Source code is in the directory SourceCode/PrimpolyC. The main program is Primpoly.c. All parameters and constants are in Primpoly.h High level helper functions are in ppHelperFunc.c. Integer arithmetic modulo p is in ppArith.c Factoring into primes and primality testing is done in ppFactor.c ppIO.c handles the polynomial I/O. ppPolyArith.c does the Polynomial arithmetic. Polynomial order testing is in ppOrder.c
Install and Run
The source builds on Mac and Ubuntu Linux platforms. Just unpack the file Primpoly.tar.gz, build and run. It may run on Cygwin/Windows 10 platforms, but I have not tested that yet.
Factor Tables (Primpoly C++ Version Only)
You'll need to have the factor tables cNNminus.txt in the same directory as the executable Primpoly.exe. You can also place them in a subdirectory.
If you run the program and it can't find the factor tables, it will fail the self check and tell you what happened in the unitTest.log file.

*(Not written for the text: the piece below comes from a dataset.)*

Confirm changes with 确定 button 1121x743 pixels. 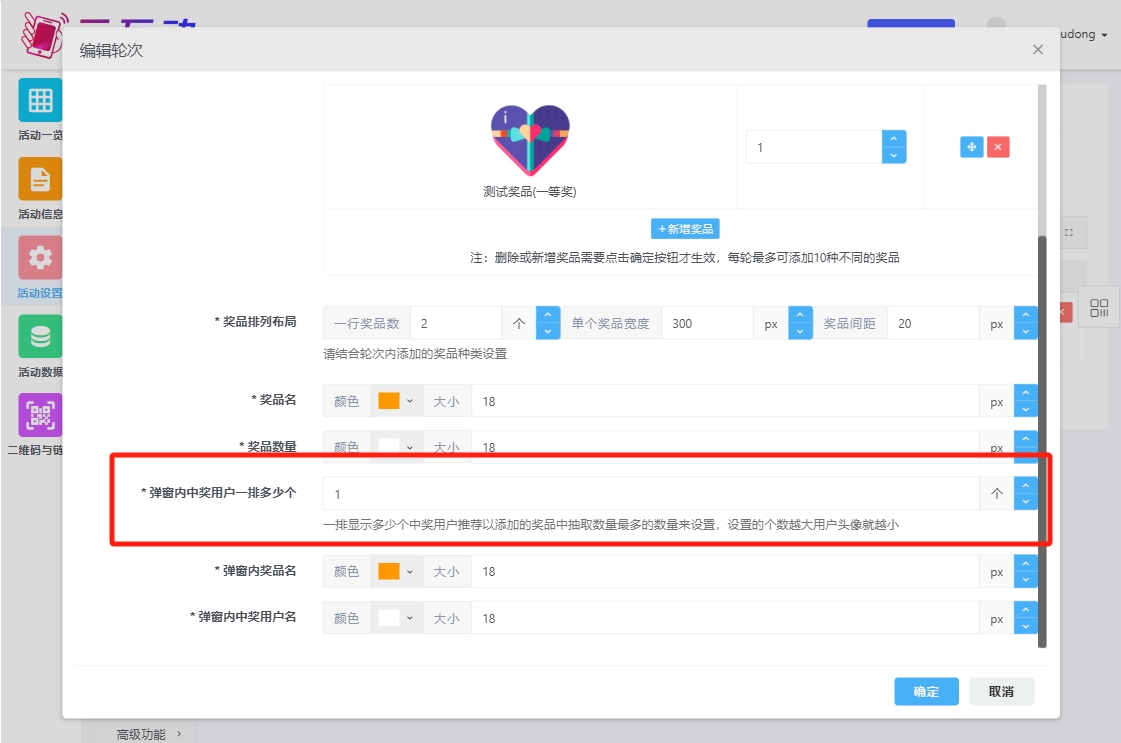coord(926,691)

Source Level Debugging and Profiling
On Mac OS X, I use the Xcode IDE for debugging and profiling
On Ubuntu Linux, I build with make and compile with clang and use the command line debugger lldb.
On Windows platforms, I use the GNU Cygwin toolset for command line compiling with g++ I use Microsoft Visual Studio. for debugging.
Uses for Primitive Polynomials:
- Generating pseudonoise (PN) sequences for spread spectrum communications and chip fault testing.
- Generating Sobol sequences for high dimensional numerical integration
- Generating CRC and Hamming codes.
- Generating Galois (finite) fields for use in implementing Reed-Solomon and BCH error correcting codes.
Acknowledgements
- Thanks to Charlie Ross for using my program and pointing out it slows down dramatically when p = 2 and n = 219. This is due to the integer factoring not being able to look up the factorization in a table, and running the Pollard Rho algorithm, which is slow. I found that SageMath has much faster methods for high degree polynomials, and posted an example.
- Thanks to Martin Becker for pointing out a bug when trying to do the primitive polynomial search on p = 65003, n = 2 where the multiple precision arithmetic base is exceeded and also for pointing out a bug in computing Euler Phi for the number of polynomials when p > 2.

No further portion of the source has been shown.